Iowa’s attorney general has filed a legal brief asking the state’s Supreme Court to let a so-called “fetal heartbeat” law go into effect.

Today’s filing comes less than 24 hours after voters in Republican-leaning Ohio ratified a constitutional amendment to guarantee abortion access. Governor Kim Reynolds says she won her 2018 race after signing the bill to ban most abortions after the sixth week of a pregnancy when fetal activity typically can be detected. The governor’s legal counsel worked with the attorney general on the brief that argues the law should go into effect.

“I’m very excited about that,” Reynolds says. “That’s what we’ve been working for for a long time. You know we passed that bill in 2018 and it’s been tied up in the courts ever since.”

In 2019, the Iowa Supreme Court ruled the bill was unconstitutional.

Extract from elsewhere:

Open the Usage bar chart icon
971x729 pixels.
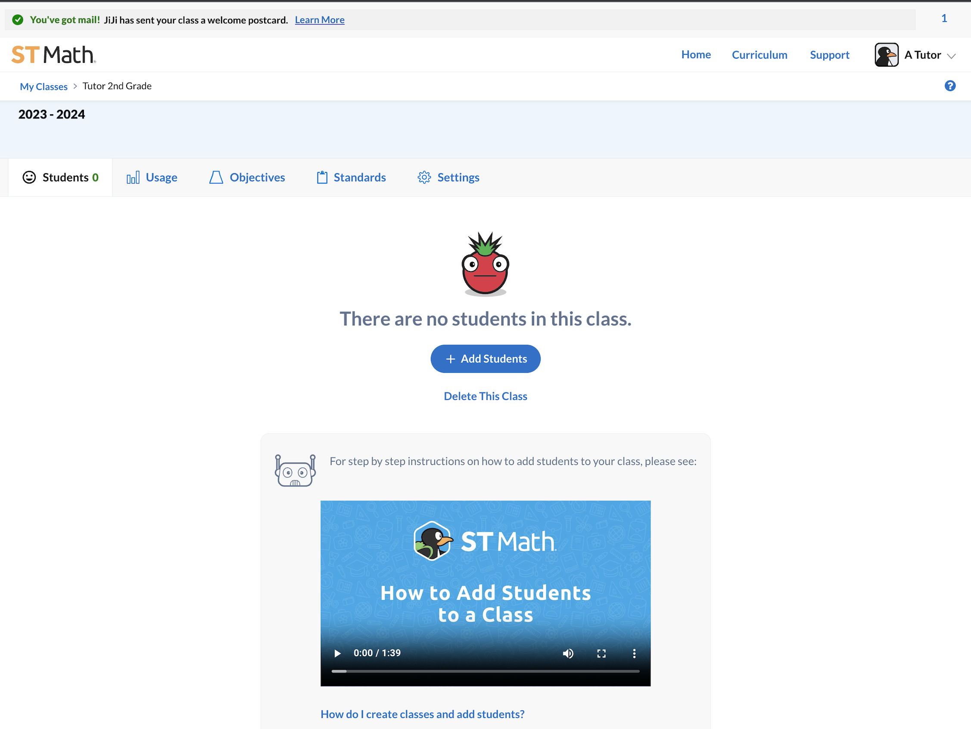pos(133,177)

Since then, Reynolds has appointed five of the court’s seven justices. After the U-S Supreme Court’s ruling that overturned Roe v Wade, Reynolds asked the Iowa Supreme Court to let that 2018 law go into effect, but the Iowa court, in a tie vote, kept an injunction in place preventing the six-week abortion ban from going into effect. Reynolds says it’s time for the court to uphold the law once and for all.

“We didn’t get the news we wanted and so we went back in special session and passed it by an even larger margin,” Reynolds says. “…I’m pro-life, there’s no question about that, and we hope we can get that injunction lifted and move forward.”

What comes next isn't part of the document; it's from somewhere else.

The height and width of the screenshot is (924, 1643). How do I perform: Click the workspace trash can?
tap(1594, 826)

Iowa Democratic Party chair Rita Hart says a law banning abortion at six weeks is not what “a rapidly growing majority of Iowans want” and Democrats will stand up to Republicans on the abortion issue.

(The original version of this story mistakenly suggested the Iowa Supreme Court agreed just today to hear legal arguments over the Fetal Heartbeat Act. The court made that announcement in late July and it was Attorney General Bird’s legal brief that was filed today. Radio Iowa regrets the error.)